* BEGIN Document excerpt *
CBN’s sanctions on MTN, banks: Too many loose ends
There is something unseemly about the sanctions and the circumstances around the sanctions issued by the Central Bank of Nigeria (CBN) on the unfortunate five: MTN Nigeria and four financial institutions. Indeed, there are too many loose ends to the issue and expectedly, it has thrown up many questions and lent itself to deductions and misrepresentations. And I think the CBN must start to tie up the loose ends fast if it must be seen to have acted in good faith and in the interest of the nation.
On Wednesday, August 28, 2018, the CBN directed four banks, namely Citibank, Diamond Bank, Stanbic IBTC and Standard Chartered Bank, to repay the sum of N5.87 billion for allegedly issuing irregular CCIs on behalf of some offshore investors of MTN Nigeria Communications Limited. Standard Chartered Bank was fined N2.4 billion, Stanbic IBTC N1.8 billion, Citibank Nigeria N1.2 billion and Diamond Bank N250 million. MTN was also directed by the apex bank to refund $8.134 billion to its coffers.
The apex bank said its investigation was triggered by “allegations of remittance of foreign exchange with irregular Certificates of Capital Importation (CCIs)” between 2007 and 2015, in “flagrant violation of extant laws and regulations of Nigeria, including the Foreign Exchange (Monitoring and Miscellaneous Provisions) Act, 1995 of the Federal Republic of Nigeria and the Foreign Exchange Manual, 2006.”
The CBN letter to MTN on its investigations and findings dated 28/8/2018 and routed through Standard Chartered Bank, with number GVD/GOV/CON/DGF/118/121 signed by the CBN Governor Godwin Emefiele, had stated thus: i. The shareholders of your company invested the sum of $402,590,261.03 in the company from 2001 to 2006; ii. The investment was carried out through the inflow of foreign currency cash transfers and equipment importation, which was evidenced by the CCIs issued by Standard Chartered Bank, Citi Bank and Diamond Bank; iii. The CCIs issued at the time of the investment by the above banks to your organization in respect of the $402,590,261.03 showed that $59,436,923.44 was invested as shareholders’ loan and $343,153,339.56 as equity; iv. However, a review of your organisation’s financial statements for the year ended December 31, 2007 revealed that $399,594,146.00 was recorded/invested as shareholders’ loan and $2,996,117.00 as equity investment, in accordance with the shareholders’ agreement but contrary to the CCIs issued by the banks in (iii above….”
* END Document excerpt *
* BEGIN Data for the task *
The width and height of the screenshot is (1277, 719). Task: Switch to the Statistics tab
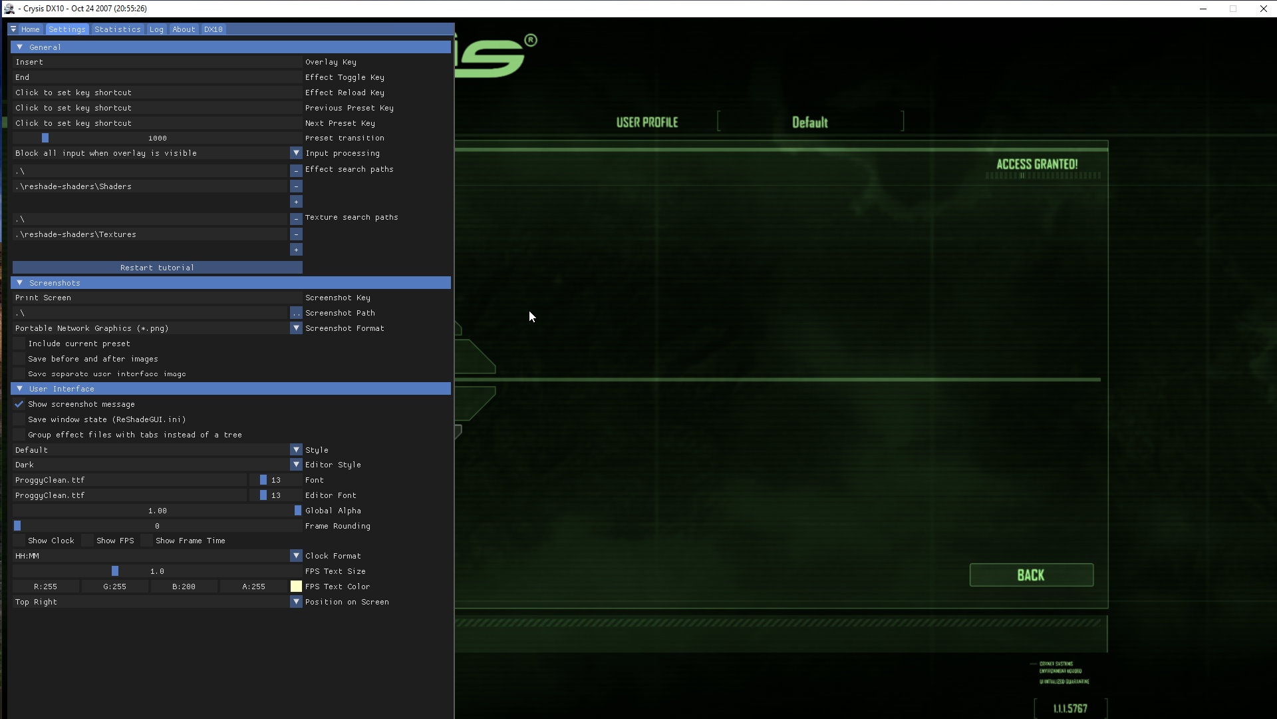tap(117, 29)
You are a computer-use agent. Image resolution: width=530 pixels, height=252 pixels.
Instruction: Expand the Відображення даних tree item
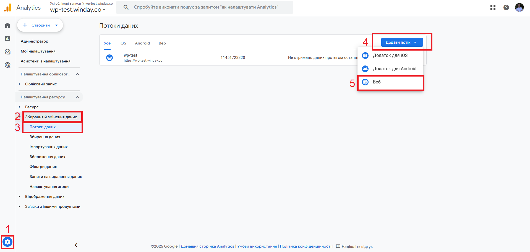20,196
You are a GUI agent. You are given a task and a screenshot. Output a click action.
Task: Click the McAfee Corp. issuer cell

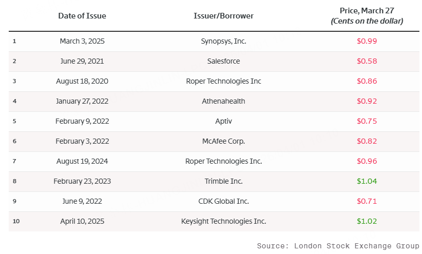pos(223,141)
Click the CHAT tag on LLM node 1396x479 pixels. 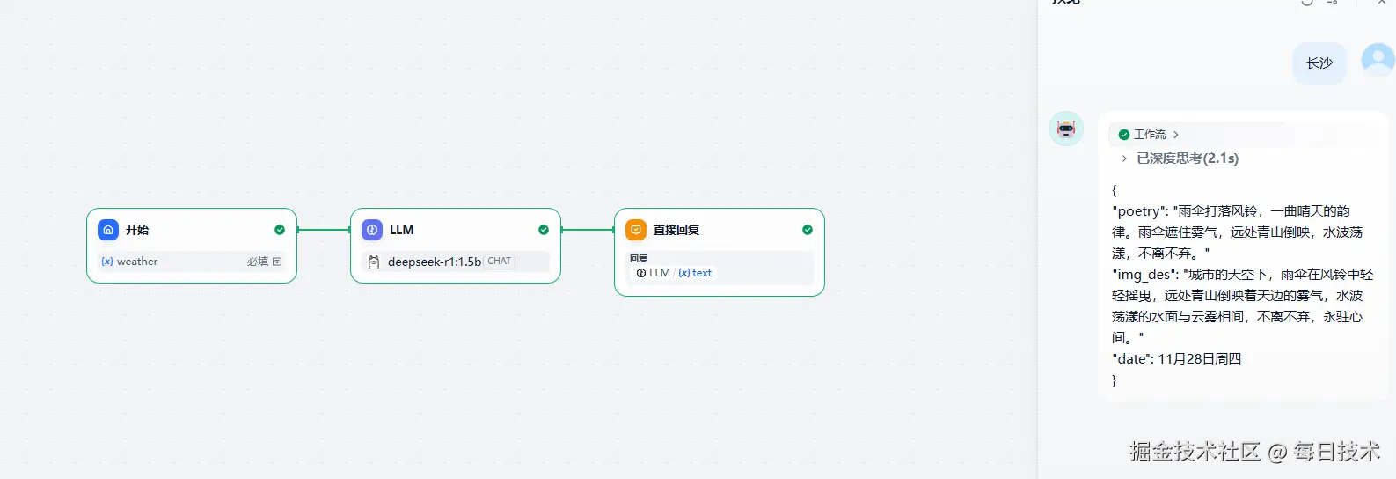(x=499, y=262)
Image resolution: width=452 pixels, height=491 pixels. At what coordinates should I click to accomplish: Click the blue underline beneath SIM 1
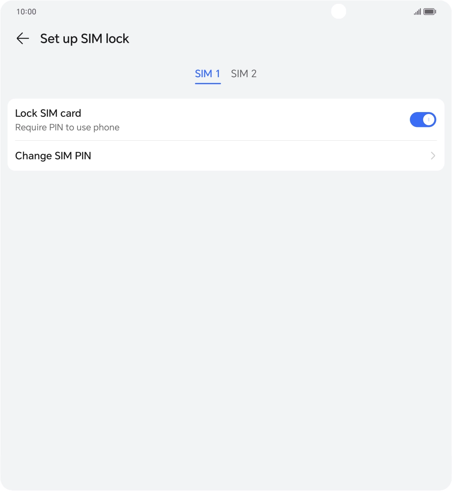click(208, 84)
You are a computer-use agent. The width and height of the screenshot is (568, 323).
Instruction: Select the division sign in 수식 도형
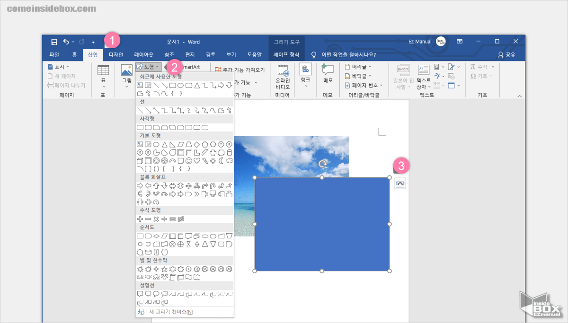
* END Data for the task *
* BEGIN Data for the task *
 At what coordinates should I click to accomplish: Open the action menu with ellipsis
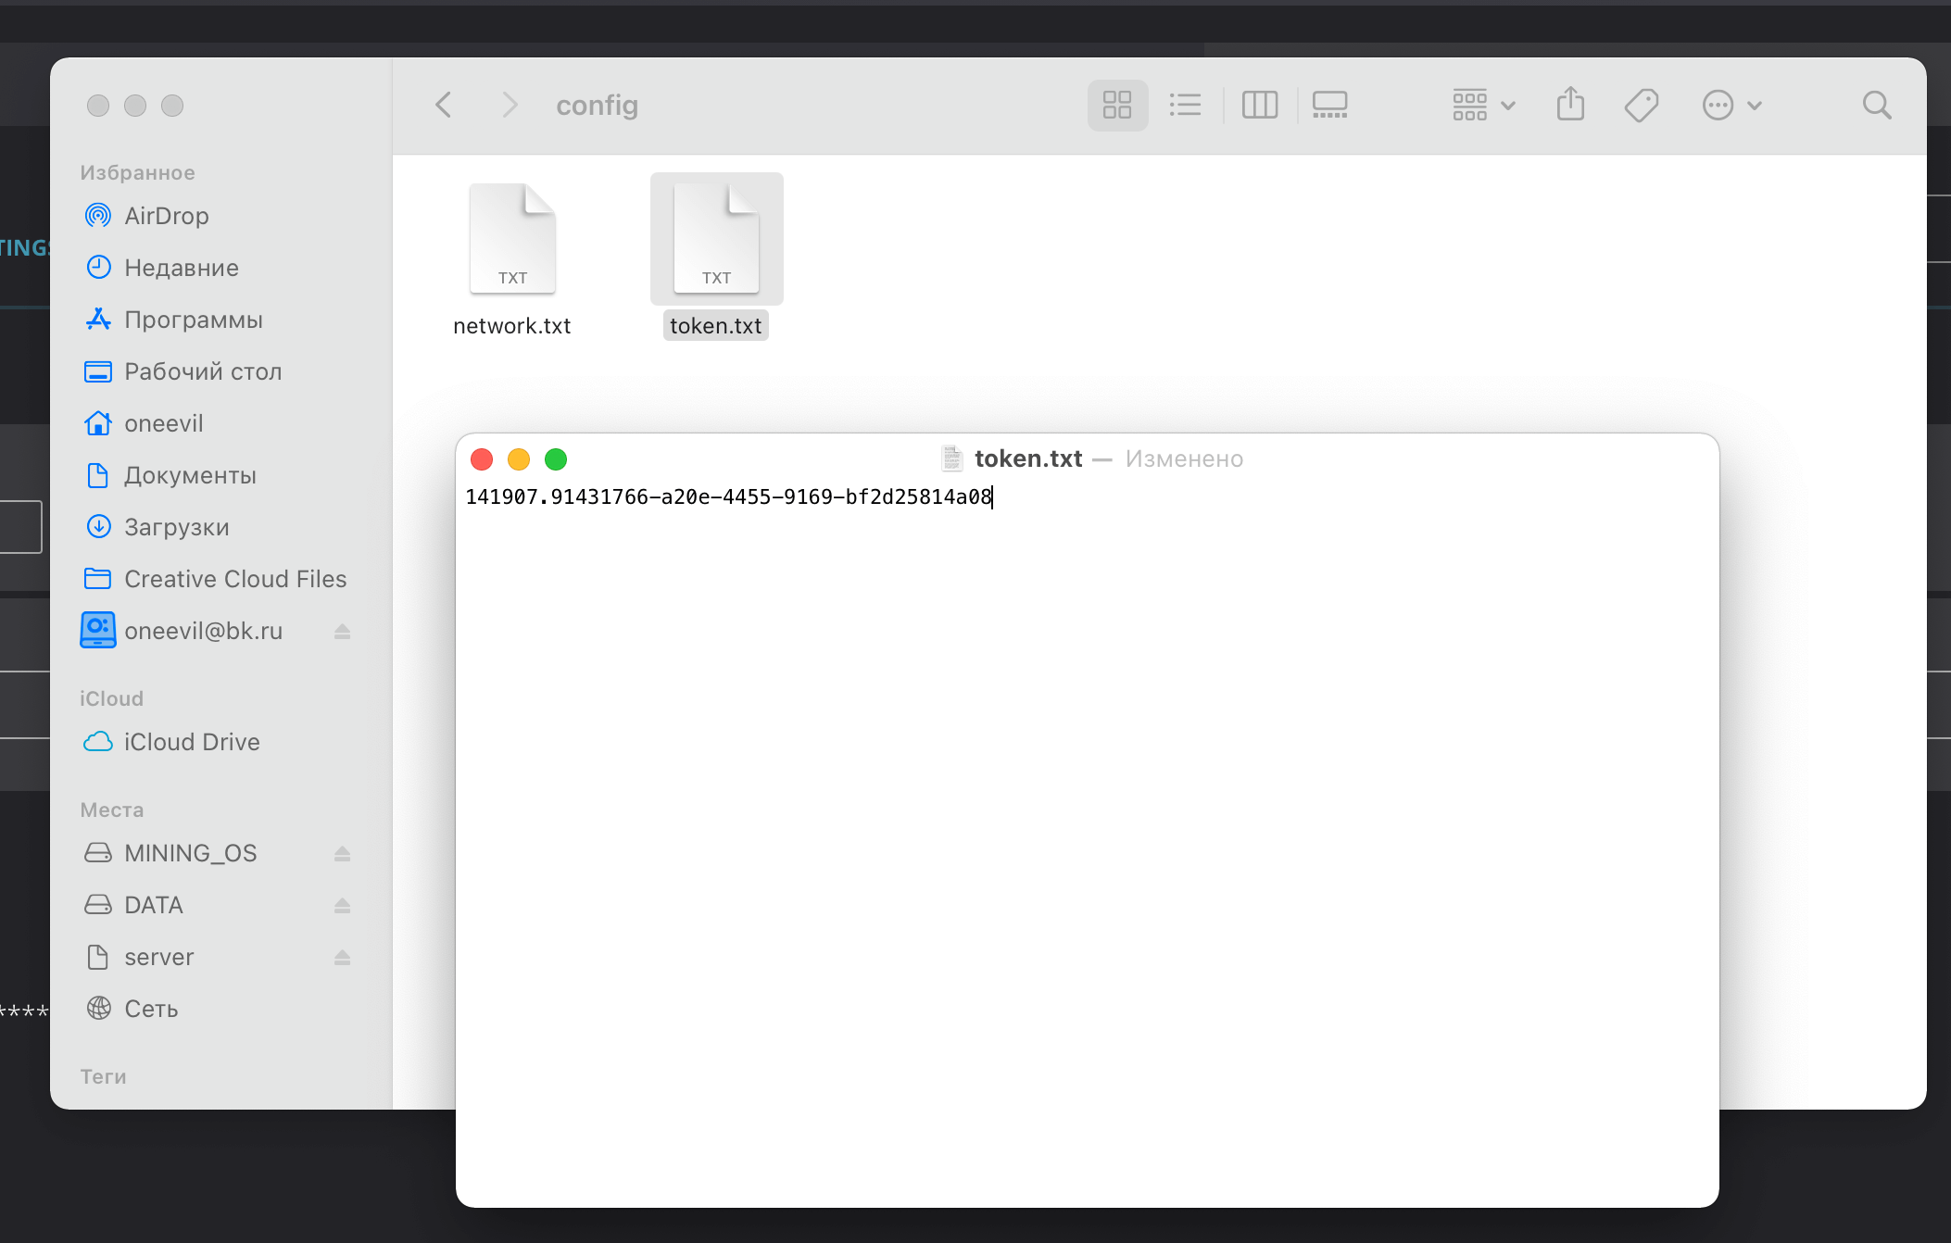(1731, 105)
* END Data for the task *
#### Challenge A
Translate this sentence from the article on the CBN sanctions into Spanish: "Standard Chartered Bank was fined N2.4 billion, Stanbic IBTC N1.8 billion, Citibank Nigeria N1.2 billion and Diamond Bank N250 million."
#### Challenge B
Turn the stretch of rows from the line that contains "At what coordinates should I click to accomplish: Open" through the line that contains "(1731, 105)" into a numbered list, skipping blank lines and leaving out the pictures.
The article and the rows come from unrelated sources.

#### Exercise solution A
Standard Chartered Bank fue multado con N2.400 millones, Stanbic IBTC con N1.800 millones, Citibank Nigeria con N1.200 millones y Diamond Bank con N250 millones.

#### Exercise solution B
1.  At what coordinates should I click to accomplish: Open the action menu with ellipsis
2. (1731, 105)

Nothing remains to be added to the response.